▶ **What the task requires**
Every record has to be written out exactly, with no line missing.

▶ **The input**
*** Block opens ***
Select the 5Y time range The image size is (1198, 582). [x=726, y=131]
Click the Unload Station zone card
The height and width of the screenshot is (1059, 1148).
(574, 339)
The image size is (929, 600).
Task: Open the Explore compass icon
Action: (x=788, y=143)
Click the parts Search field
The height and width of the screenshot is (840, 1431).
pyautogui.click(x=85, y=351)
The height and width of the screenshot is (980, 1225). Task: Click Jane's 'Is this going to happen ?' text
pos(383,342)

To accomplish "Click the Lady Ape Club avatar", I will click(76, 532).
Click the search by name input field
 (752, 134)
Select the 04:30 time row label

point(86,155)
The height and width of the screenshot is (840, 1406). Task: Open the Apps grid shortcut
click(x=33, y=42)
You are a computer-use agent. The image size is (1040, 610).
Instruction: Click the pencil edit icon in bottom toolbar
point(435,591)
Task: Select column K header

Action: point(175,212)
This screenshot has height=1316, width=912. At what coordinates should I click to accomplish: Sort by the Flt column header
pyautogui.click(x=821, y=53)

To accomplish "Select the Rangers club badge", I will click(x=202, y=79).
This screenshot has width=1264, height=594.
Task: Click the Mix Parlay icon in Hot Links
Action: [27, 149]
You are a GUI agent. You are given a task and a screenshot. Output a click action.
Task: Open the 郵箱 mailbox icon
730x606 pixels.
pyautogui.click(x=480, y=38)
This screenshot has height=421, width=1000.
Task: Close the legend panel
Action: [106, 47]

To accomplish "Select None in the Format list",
*** Block closes ***
▶ **Written solution**
Select the 5Y time range The image size is (1198, 582). [x=726, y=131]
Click the Unload Station zone card
The height and width of the screenshot is (1059, 1148).
(574, 339)
The image size is (929, 600).
Task: Open the Explore compass icon
Action: (x=788, y=143)
Click the parts Search field
The height and width of the screenshot is (840, 1431).
pyautogui.click(x=85, y=351)
The height and width of the screenshot is (980, 1225). Task: Click Jane's 'Is this going to happen ?' text
pos(383,342)

To accomplish "Click the Lady Ape Club avatar", I will click(76, 532).
Click the search by name input field
 (752, 134)
Select the 04:30 time row label

point(86,155)
The height and width of the screenshot is (840, 1406). Task: Open the Apps grid shortcut
click(x=33, y=42)
You are a computer-use agent. The image size is (1040, 610).
Instruction: Click the pencil edit icon in bottom toolbar
point(435,591)
Task: Select column K header

Action: point(175,212)
This screenshot has height=1316, width=912. At what coordinates should I click to accomplish: Sort by the Flt column header
pyautogui.click(x=821, y=53)

To accomplish "Select the Rangers club badge", I will click(x=202, y=79).
This screenshot has width=1264, height=594.
Task: Click the Mix Parlay icon in Hot Links
Action: [27, 149]
You are a GUI agent. You are given a task and a screenshot. Output a click action.
Task: Open the 郵箱 mailbox icon
730x606 pixels.
pyautogui.click(x=480, y=38)
This screenshot has height=421, width=1000.
Task: Close the legend panel
Action: [106, 47]

To accomplish "Select None in the Format list",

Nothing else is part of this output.